Dataset content:

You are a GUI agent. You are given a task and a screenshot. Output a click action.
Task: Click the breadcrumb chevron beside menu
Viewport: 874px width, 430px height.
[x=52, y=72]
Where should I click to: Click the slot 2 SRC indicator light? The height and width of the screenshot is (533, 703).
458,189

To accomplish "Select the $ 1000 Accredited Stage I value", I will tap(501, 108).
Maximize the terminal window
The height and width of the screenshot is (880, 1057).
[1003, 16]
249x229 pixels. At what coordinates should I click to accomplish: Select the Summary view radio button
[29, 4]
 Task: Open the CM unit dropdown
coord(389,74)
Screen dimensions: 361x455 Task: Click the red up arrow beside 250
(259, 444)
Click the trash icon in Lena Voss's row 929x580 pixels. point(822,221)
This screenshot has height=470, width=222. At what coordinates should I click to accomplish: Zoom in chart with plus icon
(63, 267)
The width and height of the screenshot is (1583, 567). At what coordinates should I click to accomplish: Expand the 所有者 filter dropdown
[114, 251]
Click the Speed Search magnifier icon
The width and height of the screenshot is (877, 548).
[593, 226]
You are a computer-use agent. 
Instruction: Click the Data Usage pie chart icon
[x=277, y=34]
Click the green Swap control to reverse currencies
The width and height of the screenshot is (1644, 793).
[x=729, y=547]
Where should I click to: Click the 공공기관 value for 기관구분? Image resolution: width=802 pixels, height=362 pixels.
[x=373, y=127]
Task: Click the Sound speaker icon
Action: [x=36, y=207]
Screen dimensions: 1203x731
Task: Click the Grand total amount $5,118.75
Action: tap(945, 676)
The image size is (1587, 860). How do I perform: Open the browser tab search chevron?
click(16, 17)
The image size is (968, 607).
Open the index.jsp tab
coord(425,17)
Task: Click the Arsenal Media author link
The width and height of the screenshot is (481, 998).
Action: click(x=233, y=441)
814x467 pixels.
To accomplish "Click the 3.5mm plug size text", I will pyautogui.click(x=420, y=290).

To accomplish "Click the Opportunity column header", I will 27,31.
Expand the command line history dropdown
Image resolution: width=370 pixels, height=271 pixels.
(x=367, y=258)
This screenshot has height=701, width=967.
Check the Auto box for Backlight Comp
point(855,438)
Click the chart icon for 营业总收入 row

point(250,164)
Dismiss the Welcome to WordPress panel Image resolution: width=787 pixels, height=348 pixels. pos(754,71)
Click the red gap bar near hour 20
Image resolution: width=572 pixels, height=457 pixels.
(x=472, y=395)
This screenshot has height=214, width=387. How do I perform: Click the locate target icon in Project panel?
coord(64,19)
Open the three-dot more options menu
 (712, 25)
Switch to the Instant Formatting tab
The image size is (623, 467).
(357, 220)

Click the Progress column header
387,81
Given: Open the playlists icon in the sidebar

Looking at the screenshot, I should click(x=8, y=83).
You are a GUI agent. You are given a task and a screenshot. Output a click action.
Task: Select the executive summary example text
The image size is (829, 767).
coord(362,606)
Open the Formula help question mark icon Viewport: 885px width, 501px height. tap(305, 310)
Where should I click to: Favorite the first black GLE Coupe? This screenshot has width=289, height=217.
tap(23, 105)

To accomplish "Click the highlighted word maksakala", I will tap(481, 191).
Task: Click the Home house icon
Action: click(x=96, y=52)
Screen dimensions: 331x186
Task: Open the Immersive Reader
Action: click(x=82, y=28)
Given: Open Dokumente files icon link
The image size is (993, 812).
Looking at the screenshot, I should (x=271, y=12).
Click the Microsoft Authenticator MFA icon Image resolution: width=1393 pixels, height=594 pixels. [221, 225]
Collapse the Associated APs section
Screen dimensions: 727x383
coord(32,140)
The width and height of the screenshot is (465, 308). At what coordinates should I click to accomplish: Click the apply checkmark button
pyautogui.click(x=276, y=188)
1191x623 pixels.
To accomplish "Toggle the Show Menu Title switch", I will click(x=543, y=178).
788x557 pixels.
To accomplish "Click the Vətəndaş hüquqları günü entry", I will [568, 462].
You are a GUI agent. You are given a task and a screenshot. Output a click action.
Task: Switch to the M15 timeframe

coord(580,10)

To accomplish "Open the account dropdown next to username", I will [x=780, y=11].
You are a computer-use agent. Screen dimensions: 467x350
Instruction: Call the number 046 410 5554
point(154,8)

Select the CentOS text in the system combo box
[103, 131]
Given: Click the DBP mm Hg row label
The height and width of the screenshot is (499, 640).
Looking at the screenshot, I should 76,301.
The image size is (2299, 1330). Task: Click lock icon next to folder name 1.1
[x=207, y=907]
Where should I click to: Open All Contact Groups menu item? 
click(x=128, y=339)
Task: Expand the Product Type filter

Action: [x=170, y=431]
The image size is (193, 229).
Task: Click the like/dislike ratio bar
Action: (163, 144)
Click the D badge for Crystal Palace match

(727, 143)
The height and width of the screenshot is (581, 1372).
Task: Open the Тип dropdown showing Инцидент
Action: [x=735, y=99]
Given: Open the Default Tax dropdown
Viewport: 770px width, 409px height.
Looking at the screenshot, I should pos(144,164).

Problem to solve: Copy the material above word for word, every line of it, from start to finish.

Result of the task:
You are a GUI agent. You are given a task and a screenshot. Output a click action.
Task: Click the breadcrumb chevron beside menu
Viewport: 874px width, 430px height.
[x=52, y=72]
Where should I click to: Click the slot 2 SRC indicator light? The height and width of the screenshot is (533, 703).
458,189

To accomplish "Select the $ 1000 Accredited Stage I value", I will tap(501, 108).
Maximize the terminal window
The height and width of the screenshot is (880, 1057).
[1003, 16]
249x229 pixels. At what coordinates should I click to accomplish: Select the Summary view radio button
[29, 4]
 Task: Open the CM unit dropdown
coord(389,74)
Screen dimensions: 361x455 Task: Click the red up arrow beside 250
(259, 444)
Click the trash icon in Lena Voss's row 929x580 pixels. point(822,221)
This screenshot has height=470, width=222. At what coordinates should I click to accomplish: Zoom in chart with plus icon
(63, 267)
The width and height of the screenshot is (1583, 567). At what coordinates should I click to accomplish: Expand the 所有者 filter dropdown
[114, 251]
Click the Speed Search magnifier icon
The width and height of the screenshot is (877, 548).
[593, 226]
You are a computer-use agent. 
Instruction: Click the Data Usage pie chart icon
[x=277, y=34]
Click the green Swap control to reverse currencies
The width and height of the screenshot is (1644, 793).
[x=729, y=547]
Where should I click to: Click the 공공기관 value for 기관구분? Image resolution: width=802 pixels, height=362 pixels.
[x=373, y=127]
Task: Click the Sound speaker icon
Action: [x=36, y=207]
Screen dimensions: 1203x731
Task: Click the Grand total amount $5,118.75
Action: tap(945, 676)
The image size is (1587, 860). How do I perform: Open the browser tab search chevron?
click(16, 17)
The image size is (968, 607).
Open the index.jsp tab
coord(425,17)
Task: Click the Arsenal Media author link
The width and height of the screenshot is (481, 998).
Action: click(x=233, y=441)
814x467 pixels.
To accomplish "Click the 3.5mm plug size text", I will pyautogui.click(x=420, y=290).

To accomplish "Click the Opportunity column header", I will 27,31.
Expand the command line history dropdown
Image resolution: width=370 pixels, height=271 pixels.
(x=367, y=258)
This screenshot has height=701, width=967.
Check the Auto box for Backlight Comp
point(855,438)
Click the chart icon for 营业总收入 row

point(250,164)
Dismiss the Welcome to WordPress panel Image resolution: width=787 pixels, height=348 pixels. pos(754,71)
Click the red gap bar near hour 20
Image resolution: width=572 pixels, height=457 pixels.
(x=472, y=395)
This screenshot has height=214, width=387. How do I perform: Click the locate target icon in Project panel?
coord(64,19)
Open the three-dot more options menu
 (712, 25)
Switch to the Instant Formatting tab
The image size is (623, 467).
(357, 220)

Click the Progress column header
387,81
Given: Open the playlists icon in the sidebar

Looking at the screenshot, I should click(x=8, y=83).
You are a GUI agent. You are given a task and a screenshot. Output a click action.
Task: Select the executive summary example text
The image size is (829, 767).
coord(362,606)
Open the Formula help question mark icon Viewport: 885px width, 501px height. tap(305, 310)
Where should I click to: Favorite the first black GLE Coupe? This screenshot has width=289, height=217.
tap(23, 105)

To accomplish "Click the highlighted word maksakala", I will tap(481, 191).
Task: Click the Home house icon
Action: click(x=96, y=52)
Screen dimensions: 331x186
Task: Open the Immersive Reader
Action: click(x=82, y=28)
Given: Open Dokumente files icon link
The image size is (993, 812).
Looking at the screenshot, I should (x=271, y=12).
Click the Microsoft Authenticator MFA icon Image resolution: width=1393 pixels, height=594 pixels. [221, 225]
Collapse the Associated APs section
Screen dimensions: 727x383
coord(32,140)
The width and height of the screenshot is (465, 308). At what coordinates should I click to accomplish: Click the apply checkmark button
pyautogui.click(x=276, y=188)
1191x623 pixels.
To accomplish "Toggle the Show Menu Title switch", I will click(x=543, y=178).
788x557 pixels.
To accomplish "Click the Vətəndaş hüquqları günü entry", I will [568, 462].
You are a GUI agent. You are given a task and a screenshot. Output a click action.
Task: Switch to the M15 timeframe

coord(580,10)

To accomplish "Open the account dropdown next to username", I will [x=780, y=11].
You are a computer-use agent. Screen dimensions: 467x350
Instruction: Call the number 046 410 5554
point(154,8)

Select the CentOS text in the system combo box
[103, 131]
Given: Click the DBP mm Hg row label
The height and width of the screenshot is (499, 640).
Looking at the screenshot, I should 76,301.
The image size is (2299, 1330). Task: Click lock icon next to folder name 1.1
[x=207, y=907]
Where should I click to: Open All Contact Groups menu item? 
click(x=128, y=339)
Task: Expand the Product Type filter

Action: [x=170, y=431]
The image size is (193, 229).
Task: Click the like/dislike ratio bar
Action: (163, 144)
Click the D badge for Crystal Palace match

(727, 143)
The height and width of the screenshot is (581, 1372).
Task: Open the Тип dropdown showing Инцидент
Action: [x=735, y=99]
Given: Open the Default Tax dropdown
Viewport: 770px width, 409px height.
Looking at the screenshot, I should pos(144,164).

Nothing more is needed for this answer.